§ **DIRECTIONS FOR THIS TASK**
In the listing below, rewrite the stretch from the line containing "Click the required" through the line containing "click(x=470, y=251)", substituting "support column" for "support pillar" and keeping everything else unchanged.

--- RECORDS FOR THE EXERCISE ---

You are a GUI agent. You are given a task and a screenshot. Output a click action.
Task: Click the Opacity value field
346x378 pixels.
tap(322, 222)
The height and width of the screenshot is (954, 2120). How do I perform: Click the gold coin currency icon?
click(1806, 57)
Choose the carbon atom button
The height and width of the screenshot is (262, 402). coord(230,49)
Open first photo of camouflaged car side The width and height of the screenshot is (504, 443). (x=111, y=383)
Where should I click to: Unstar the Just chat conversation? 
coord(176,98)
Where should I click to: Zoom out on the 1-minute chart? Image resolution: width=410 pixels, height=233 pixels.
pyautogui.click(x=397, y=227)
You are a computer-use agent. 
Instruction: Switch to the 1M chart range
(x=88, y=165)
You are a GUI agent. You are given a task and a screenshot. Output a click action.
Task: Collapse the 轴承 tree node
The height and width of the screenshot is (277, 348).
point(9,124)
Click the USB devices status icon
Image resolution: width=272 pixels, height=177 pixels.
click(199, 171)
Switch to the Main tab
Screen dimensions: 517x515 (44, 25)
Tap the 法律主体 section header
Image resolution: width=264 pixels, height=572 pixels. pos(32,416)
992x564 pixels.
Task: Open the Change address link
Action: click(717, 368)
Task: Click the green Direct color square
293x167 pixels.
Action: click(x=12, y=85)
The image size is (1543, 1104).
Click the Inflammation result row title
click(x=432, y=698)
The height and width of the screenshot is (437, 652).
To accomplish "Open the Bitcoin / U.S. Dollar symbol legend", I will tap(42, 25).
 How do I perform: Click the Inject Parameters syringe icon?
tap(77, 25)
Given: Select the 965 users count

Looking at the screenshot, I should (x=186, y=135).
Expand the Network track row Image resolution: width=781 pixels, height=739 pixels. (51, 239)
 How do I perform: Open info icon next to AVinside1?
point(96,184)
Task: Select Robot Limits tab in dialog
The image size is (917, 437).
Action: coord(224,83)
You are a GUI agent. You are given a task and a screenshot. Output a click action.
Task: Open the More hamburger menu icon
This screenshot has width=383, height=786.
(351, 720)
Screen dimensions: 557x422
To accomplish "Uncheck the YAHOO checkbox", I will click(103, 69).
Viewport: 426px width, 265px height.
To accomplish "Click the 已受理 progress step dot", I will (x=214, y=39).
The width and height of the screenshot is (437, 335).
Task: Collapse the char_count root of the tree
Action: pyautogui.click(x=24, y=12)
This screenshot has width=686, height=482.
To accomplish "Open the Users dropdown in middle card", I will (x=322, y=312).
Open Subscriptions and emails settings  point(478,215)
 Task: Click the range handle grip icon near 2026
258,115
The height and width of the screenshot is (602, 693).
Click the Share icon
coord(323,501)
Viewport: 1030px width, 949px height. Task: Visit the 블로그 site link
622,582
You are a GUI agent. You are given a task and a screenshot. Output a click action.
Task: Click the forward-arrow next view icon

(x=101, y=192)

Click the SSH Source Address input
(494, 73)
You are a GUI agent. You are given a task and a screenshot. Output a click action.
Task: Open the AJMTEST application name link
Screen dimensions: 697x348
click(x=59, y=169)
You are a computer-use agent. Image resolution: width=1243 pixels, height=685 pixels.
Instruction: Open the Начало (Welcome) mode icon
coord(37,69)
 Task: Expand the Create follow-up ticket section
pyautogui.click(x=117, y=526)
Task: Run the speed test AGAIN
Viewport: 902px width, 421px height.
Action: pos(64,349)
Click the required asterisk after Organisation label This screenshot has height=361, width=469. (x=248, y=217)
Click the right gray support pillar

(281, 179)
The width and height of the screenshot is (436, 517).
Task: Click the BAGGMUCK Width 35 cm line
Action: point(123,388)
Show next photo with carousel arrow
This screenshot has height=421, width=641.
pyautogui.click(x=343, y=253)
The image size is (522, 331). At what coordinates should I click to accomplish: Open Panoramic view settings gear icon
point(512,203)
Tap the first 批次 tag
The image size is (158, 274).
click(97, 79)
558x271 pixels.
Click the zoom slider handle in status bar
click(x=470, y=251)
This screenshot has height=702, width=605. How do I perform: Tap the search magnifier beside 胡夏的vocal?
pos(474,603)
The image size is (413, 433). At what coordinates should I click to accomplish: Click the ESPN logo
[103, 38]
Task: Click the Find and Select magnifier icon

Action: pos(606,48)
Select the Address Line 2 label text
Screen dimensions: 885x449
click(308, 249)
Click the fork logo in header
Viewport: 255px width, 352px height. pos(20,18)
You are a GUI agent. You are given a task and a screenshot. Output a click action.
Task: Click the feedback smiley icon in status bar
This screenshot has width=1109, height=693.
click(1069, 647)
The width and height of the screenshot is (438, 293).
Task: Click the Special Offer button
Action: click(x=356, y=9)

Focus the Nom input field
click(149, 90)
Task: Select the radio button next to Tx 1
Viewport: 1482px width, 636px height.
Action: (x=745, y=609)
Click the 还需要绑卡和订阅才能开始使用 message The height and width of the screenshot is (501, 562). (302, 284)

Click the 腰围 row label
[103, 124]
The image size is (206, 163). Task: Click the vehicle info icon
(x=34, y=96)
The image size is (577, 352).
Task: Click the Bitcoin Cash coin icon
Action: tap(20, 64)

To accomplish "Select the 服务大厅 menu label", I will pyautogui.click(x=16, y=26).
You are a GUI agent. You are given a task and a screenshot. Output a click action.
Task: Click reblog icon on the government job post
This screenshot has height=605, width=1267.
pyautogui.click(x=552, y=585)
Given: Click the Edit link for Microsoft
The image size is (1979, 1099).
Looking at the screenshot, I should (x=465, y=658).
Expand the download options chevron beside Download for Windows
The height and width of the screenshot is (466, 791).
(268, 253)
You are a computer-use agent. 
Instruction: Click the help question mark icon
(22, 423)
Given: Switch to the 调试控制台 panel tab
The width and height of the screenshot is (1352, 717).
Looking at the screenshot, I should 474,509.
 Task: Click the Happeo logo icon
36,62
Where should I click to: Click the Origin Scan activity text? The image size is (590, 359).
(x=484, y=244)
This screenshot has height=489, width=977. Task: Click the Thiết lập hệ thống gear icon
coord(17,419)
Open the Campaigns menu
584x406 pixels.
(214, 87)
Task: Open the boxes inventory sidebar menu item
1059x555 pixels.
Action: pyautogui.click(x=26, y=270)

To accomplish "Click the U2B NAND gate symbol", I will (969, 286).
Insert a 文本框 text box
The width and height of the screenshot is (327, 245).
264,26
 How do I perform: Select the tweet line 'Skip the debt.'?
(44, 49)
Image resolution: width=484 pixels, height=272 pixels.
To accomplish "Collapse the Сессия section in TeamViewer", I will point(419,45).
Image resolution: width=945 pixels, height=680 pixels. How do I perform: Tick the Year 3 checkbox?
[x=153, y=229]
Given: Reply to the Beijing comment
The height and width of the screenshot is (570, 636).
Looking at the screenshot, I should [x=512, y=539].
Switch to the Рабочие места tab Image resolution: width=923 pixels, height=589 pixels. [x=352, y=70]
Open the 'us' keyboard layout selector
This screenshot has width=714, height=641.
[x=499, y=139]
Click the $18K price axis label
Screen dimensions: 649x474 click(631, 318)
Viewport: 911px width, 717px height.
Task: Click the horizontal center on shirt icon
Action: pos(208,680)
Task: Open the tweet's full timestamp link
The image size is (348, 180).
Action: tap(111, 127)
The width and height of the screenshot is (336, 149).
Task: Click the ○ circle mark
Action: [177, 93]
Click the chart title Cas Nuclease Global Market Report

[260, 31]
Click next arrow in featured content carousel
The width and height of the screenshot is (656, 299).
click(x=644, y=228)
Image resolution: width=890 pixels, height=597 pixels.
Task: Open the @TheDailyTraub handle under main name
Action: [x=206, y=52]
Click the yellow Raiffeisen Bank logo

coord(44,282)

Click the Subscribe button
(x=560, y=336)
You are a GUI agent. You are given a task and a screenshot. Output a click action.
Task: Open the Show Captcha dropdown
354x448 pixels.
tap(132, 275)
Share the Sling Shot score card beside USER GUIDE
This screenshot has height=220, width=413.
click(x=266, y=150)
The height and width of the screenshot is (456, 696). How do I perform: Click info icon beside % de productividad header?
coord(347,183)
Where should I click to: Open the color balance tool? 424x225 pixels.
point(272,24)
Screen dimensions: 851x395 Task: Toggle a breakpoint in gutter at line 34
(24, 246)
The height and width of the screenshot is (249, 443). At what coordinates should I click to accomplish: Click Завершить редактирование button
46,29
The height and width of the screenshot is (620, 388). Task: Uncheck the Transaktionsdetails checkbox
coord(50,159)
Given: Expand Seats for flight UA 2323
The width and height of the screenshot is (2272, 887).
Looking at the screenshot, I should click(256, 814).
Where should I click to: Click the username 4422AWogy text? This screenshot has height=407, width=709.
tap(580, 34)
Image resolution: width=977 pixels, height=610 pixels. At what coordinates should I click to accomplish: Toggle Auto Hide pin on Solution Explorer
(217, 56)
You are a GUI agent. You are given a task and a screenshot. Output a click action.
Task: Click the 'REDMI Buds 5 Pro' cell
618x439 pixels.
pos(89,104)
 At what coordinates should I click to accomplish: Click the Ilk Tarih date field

---

§ **OUTPUT FOR THIS EXERCISE**
Click the required asterisk after Organisation label This screenshot has height=361, width=469. (x=248, y=217)
Click the right gray support column

(281, 179)
The width and height of the screenshot is (436, 517).
Task: Click the BAGGMUCK Width 35 cm line
Action: point(123,388)
Show next photo with carousel arrow
This screenshot has height=421, width=641.
pyautogui.click(x=343, y=253)
The image size is (522, 331). At what coordinates should I click to accomplish: Open Panoramic view settings gear icon
point(512,203)
Tap the first 批次 tag
The image size is (158, 274).
click(97, 79)
558x271 pixels.
Click the zoom slider handle in status bar
click(x=470, y=251)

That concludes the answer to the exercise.